Now, however, the Assyrians, like other minorities in Syria, find themselves caught in a bind, Haro says, If they choose not to support the uprising, they may be viewed as regime loyalists and face persecution should the uprising succeed; if they side with the opposition and the regime stays in power, they risk retaliation from the regime.
“I feel really sorry for the minorities right now. They don’t know which way to turn,” she said.
Haro is very disappointed over the international community’s and most of the Western media’s stance, that the swift fall of the Assad regime is the only option.
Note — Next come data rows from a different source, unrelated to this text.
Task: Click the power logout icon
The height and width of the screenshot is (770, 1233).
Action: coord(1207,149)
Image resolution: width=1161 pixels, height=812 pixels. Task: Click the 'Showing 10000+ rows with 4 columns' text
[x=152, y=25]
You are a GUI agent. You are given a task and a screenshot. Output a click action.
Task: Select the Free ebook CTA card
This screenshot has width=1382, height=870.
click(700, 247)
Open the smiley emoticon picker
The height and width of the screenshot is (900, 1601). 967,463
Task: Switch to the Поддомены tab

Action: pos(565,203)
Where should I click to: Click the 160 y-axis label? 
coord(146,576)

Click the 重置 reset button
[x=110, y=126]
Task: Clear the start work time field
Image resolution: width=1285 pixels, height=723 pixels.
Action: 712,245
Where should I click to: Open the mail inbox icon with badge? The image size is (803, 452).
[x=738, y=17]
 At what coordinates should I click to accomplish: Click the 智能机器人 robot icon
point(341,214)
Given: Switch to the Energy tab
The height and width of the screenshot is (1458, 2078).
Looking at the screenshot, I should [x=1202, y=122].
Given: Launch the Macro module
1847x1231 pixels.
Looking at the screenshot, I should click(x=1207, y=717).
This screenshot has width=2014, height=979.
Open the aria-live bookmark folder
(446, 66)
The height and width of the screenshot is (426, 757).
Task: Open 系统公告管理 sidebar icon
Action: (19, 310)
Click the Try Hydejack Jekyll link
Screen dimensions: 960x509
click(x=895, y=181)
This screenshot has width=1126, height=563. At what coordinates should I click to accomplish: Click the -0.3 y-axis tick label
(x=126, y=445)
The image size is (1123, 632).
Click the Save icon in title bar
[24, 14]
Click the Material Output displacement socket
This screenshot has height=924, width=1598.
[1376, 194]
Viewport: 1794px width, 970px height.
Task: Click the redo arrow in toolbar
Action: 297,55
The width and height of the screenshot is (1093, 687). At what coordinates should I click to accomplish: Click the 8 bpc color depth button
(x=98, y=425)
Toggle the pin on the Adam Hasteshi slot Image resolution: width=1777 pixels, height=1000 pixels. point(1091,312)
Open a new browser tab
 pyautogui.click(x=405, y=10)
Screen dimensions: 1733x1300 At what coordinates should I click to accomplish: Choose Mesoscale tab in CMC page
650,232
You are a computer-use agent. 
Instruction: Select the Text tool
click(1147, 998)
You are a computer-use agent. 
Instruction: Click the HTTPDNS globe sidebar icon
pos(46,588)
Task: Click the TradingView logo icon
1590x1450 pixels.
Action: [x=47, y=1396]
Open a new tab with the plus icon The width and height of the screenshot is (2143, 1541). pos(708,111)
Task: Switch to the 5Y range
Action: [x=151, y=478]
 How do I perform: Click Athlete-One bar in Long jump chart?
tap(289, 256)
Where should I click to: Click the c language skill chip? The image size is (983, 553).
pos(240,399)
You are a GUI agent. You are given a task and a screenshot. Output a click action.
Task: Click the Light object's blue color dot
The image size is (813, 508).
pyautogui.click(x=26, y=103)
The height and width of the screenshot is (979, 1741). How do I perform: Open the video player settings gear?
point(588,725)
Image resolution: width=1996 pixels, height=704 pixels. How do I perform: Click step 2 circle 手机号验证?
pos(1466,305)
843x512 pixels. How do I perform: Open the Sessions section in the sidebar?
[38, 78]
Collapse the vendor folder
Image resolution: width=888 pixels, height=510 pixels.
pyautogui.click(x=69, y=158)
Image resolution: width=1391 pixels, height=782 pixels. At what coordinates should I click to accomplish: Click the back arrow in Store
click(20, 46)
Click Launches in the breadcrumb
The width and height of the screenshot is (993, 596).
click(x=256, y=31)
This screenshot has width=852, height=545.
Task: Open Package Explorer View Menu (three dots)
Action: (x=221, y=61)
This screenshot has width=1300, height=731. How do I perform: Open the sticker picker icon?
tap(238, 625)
She hopes that United Nations-led mediations will be able to break the deadlock and open up for a more peaceful development.
“We need dialogue. Some people say ‘It’s impossible to have a dialogue with the Assad regime.’ But I think we need to try not only once or twice, but three, four or 10 times. People’s lives are at stake,” she said.
The best case scenario in Haro’s opinion would be if the regime could be convinced to instigate reforms, and eventually to hold free elections. As long as the violence ends and martial law is revoked, years of difficult negotiations would be preferable to an even worse bloodbath.
“It will take a long time, and it’s an incredibly complicated situation. It will not be easy to convince the Assad regime to surrender power to anyone else, but I would still like to see all possible options of mediation tried before any attempts at a military solution,” she said.